Data for the task
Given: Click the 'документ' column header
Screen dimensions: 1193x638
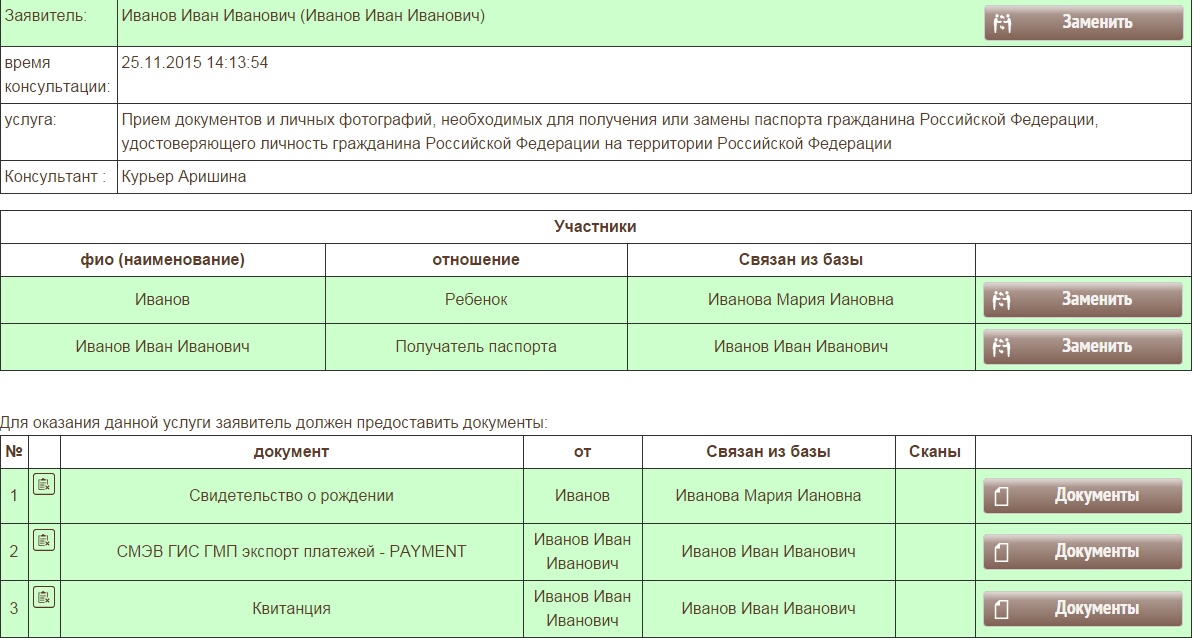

* * *

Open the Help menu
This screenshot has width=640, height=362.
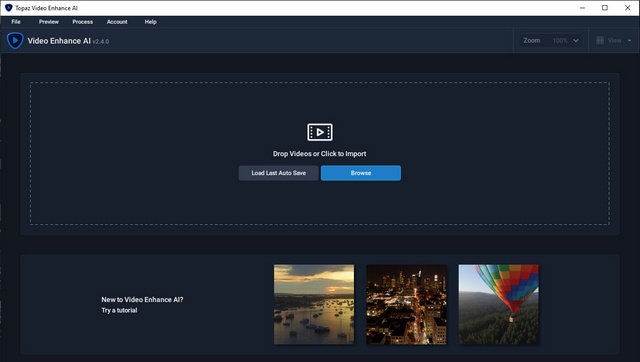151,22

...

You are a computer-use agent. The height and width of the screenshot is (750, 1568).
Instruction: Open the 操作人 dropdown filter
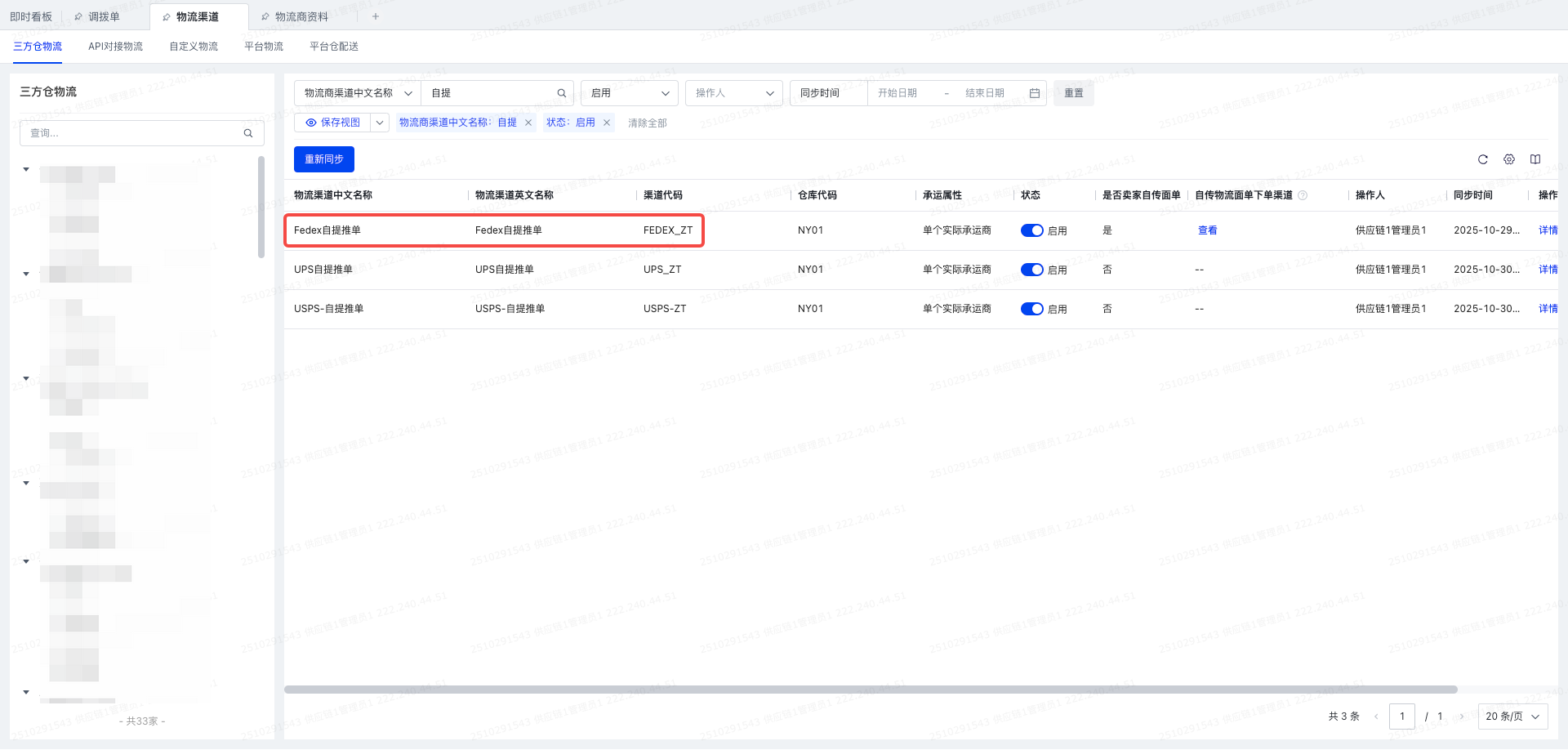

Exercise details
Please copy the material word for word, from the line containing "Given: Click the 'документ' column header" through the line containing "Screen dimensions: 1193x638", and give only those lines.

Reply to the task
Given: Click the 'документ' column header
Screen dimensions: 1193x638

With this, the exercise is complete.